2021年11月5日金曜日

存在したもののひそかな永遠性

 ヘルマン・ヘッセの言葉を手がかりに、「自殺まで考えても、自殺をせずに生きるにはどうすればいいのか」を考えたことがある。そこで、「自分と向き合い、自己を育てる努力」(「自殺をせずに生きるには」)の大切さを書いた。その後、『人は成熟するにつれて若くなる』(ヘルマン・ヘッセ著、V・ミヒェルス編、岡田朝雄訳、草思社、1995年)の中に、「自己を育てる」ことと関連する素晴らしいヘルマン・ヘッセの言葉を見つけた。
 叡智と私たちの関係は、アキレスと亀の論証のようなものである。叡智が常に先行しているのだ。それに到達するまでの途中は、その魅力を追いかける事は、それでもやはり素晴らしい道である。(p105)

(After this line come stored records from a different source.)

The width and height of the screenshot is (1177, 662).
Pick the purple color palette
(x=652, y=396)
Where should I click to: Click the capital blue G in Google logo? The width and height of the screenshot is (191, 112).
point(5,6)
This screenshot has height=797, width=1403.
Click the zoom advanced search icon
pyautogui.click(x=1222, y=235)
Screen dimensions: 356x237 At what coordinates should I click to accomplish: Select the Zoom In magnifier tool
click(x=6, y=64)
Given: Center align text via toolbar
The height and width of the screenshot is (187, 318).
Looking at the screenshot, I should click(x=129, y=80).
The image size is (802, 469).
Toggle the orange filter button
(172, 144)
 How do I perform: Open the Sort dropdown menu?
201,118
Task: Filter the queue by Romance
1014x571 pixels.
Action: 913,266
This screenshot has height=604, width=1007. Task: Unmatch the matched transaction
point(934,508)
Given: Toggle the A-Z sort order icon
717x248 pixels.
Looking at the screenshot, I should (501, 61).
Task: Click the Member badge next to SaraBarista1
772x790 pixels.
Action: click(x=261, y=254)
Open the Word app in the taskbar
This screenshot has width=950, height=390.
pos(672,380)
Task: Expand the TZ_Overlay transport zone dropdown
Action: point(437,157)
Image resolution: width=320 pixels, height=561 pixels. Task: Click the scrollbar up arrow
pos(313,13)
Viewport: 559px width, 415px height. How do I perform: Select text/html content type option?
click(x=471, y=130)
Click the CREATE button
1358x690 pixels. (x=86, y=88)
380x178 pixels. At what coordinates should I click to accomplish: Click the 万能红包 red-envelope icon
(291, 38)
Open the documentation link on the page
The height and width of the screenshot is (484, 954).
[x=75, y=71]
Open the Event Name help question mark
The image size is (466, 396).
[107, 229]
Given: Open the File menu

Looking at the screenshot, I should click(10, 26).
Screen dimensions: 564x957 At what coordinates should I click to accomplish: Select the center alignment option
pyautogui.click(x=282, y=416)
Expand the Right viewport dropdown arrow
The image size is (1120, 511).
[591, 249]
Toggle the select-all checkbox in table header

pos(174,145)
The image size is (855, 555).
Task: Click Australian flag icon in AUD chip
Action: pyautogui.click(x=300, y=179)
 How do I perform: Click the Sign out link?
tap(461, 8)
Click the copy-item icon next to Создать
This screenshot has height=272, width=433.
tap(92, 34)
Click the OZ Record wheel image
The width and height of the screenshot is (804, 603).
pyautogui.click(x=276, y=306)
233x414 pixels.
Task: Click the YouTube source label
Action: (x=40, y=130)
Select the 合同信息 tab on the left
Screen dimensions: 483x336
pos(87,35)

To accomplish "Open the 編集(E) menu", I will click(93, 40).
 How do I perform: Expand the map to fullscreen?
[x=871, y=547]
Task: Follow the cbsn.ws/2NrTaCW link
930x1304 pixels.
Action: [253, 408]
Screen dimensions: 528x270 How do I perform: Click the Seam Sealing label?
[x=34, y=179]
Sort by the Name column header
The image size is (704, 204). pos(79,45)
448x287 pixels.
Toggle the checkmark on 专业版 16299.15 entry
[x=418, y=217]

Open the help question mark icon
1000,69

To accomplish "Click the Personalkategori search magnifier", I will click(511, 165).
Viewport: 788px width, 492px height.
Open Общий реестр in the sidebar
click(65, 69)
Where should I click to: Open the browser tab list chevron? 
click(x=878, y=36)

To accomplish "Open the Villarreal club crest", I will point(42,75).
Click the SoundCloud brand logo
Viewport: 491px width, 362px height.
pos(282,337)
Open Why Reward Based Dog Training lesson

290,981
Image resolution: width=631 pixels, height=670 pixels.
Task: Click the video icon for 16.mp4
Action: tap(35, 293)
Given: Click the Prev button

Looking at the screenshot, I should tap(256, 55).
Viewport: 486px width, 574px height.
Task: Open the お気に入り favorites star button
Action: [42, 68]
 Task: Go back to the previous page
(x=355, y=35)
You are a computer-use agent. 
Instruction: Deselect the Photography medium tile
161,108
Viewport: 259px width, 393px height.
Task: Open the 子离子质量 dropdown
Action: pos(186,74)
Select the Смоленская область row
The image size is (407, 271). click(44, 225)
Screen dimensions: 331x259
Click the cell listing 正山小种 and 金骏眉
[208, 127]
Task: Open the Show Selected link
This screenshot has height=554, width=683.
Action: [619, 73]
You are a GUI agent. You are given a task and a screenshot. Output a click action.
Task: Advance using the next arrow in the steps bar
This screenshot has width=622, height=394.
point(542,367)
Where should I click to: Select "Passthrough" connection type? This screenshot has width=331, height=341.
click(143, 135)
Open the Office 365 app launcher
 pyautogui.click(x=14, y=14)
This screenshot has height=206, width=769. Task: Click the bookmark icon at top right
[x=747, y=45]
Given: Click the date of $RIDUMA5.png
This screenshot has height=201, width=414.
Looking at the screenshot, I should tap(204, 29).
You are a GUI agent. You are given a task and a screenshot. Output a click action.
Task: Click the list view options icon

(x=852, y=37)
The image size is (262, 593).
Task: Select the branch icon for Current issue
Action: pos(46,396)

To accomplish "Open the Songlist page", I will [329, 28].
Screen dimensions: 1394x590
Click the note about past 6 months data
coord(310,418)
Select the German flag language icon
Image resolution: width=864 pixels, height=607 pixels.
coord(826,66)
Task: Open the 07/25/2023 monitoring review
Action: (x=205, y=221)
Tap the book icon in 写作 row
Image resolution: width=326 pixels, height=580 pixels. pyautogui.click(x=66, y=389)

 素晴らしい魔力、万物が変転すると言う燃えるような悲しい魔力よ! しかし、それよりもはるかに素晴らしいのは、過ぎ去ってしまわぬこと、存在したものが消滅しないこと、それがひそかに生き続けること、そのひそかな永遠性、それを記憶によみがえらせることができること、絶えずくりかえし、それを呼びもどす言葉の中に、生きたまま埋められていることである。(p106)
 ここでいう叡智は、人によって違うかもしれない。しかし、人それぞれを成熟に向かわせてくれる魅力ある灯台のようなものであろう。魅力あるものに向かう過程そのものも、また素晴らしいと言っているところが魅力である。また、「存在したものが消滅しないこと」の素晴らしさは、古代ギリシャ文明など、数かぎりがない。ヘッセの言葉も、こうして呼び戻され、現代を生きる私たちに勇気を与えてくれている。